Zulma Toro-Ramos, Wichita State University’s dean of the College of Engineering, is moving to the University of Arkansas at Little Rock, where she will serve as provost and vice chancellor for academic affairs.
Toro-Ramos joined WSU in 2005. She will remain with the university through Jan. 4.
At WSU, one of Toro-Ramos’ biggest accomplishments was to transform the engineering curriculum to an experienced-based learning model, said WSU interim provost Keith Pickus.
Under the program, students complete a series of activities outside the classroom, including experience with an engineering firm or in an engineering setting.
“We pride ourselves on being able to produce industry-ready engineers,” Pickus said. “That’s unique.”
The next step for the university will be to name an interim dean of the college, Pickus said.
It may be the next academic year, however, before the search for a replacement gets under way, he said.
Decisions on the time frame and the next step in finding a replacement will be made by Pickus and WSU president John Bardo.
Toro-Ramos’ new position is a “fabulous opportunity for someone who is a very talented academic administrator,” Pickus said.
“You reach a point in your career that you have to make some decisions on what you have to do for the foreseeable future” and explore those opportunities.
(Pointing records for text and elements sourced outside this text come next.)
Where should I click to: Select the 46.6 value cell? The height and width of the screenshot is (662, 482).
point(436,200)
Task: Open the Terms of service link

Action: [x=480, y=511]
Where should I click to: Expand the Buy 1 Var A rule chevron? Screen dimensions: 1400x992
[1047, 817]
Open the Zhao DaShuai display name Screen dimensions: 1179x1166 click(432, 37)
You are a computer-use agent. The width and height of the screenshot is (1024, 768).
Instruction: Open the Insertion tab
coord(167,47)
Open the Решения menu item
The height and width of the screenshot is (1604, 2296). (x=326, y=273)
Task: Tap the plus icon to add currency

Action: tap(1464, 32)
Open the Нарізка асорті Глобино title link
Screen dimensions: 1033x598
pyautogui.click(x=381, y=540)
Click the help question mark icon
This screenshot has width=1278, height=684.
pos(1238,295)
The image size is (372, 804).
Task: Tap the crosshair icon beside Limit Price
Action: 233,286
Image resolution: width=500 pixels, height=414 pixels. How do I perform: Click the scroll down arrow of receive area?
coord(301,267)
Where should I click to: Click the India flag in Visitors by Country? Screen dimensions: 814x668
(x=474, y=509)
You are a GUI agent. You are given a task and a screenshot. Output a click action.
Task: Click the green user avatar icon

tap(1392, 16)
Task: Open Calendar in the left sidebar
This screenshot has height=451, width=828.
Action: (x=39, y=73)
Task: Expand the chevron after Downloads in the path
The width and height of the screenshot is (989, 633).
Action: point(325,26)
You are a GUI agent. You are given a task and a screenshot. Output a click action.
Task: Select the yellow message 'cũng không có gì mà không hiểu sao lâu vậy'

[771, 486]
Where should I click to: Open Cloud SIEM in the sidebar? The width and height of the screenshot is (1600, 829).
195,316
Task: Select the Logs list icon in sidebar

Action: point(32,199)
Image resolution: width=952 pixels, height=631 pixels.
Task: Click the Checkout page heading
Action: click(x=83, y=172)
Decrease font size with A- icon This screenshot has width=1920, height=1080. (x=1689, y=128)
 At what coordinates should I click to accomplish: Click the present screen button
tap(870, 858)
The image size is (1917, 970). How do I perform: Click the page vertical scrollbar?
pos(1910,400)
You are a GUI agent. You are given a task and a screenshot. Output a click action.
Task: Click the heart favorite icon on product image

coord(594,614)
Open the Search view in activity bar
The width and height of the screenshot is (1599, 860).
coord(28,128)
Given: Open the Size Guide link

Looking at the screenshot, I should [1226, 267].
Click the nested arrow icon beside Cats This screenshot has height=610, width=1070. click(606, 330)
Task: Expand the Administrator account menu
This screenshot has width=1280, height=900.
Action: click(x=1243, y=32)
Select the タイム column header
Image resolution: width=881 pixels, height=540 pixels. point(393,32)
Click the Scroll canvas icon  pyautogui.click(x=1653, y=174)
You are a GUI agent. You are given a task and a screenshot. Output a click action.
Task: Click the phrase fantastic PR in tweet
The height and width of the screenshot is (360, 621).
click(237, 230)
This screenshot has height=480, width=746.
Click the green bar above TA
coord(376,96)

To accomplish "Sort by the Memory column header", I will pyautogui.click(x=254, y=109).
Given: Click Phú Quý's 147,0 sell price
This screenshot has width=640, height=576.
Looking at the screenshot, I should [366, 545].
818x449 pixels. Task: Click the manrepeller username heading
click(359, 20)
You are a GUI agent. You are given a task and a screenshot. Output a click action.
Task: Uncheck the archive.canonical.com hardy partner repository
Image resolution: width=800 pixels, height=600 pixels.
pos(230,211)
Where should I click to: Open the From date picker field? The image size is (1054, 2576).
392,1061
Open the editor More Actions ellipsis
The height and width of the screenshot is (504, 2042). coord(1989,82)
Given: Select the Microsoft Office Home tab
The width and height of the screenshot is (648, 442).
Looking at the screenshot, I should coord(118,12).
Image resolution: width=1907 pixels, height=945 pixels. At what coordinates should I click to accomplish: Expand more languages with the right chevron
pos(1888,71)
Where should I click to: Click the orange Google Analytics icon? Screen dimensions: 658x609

In her time at WSU, Toro-Ramos led a number of other initiatives.
She worked to gain approval of the University Engineering Initiative Act of 2011 by the Kansas Legislature, which added $3.5 million in funding a year to three colleges of engineering in the state.
She also worked to establish a Center for Innovation and Enterprise Engagement, fostered partnerships with grades K-12, and established a Center for Innovation and Enterprise Management, which works with local manufacturers.
She also worked to diversify the faculty and student body and to further research in such fields as nano-technology and bio-engineering.
“Serving as dean of the Wichita State University College of Engineering has been truly an honor and a privilege,” Toro-Ramos said in a statement.
“I am proud of the college’s many accomplishments in teaching and research, and leave with the conviction that it has earned a national reputation as a leader in experience-based engineering education.”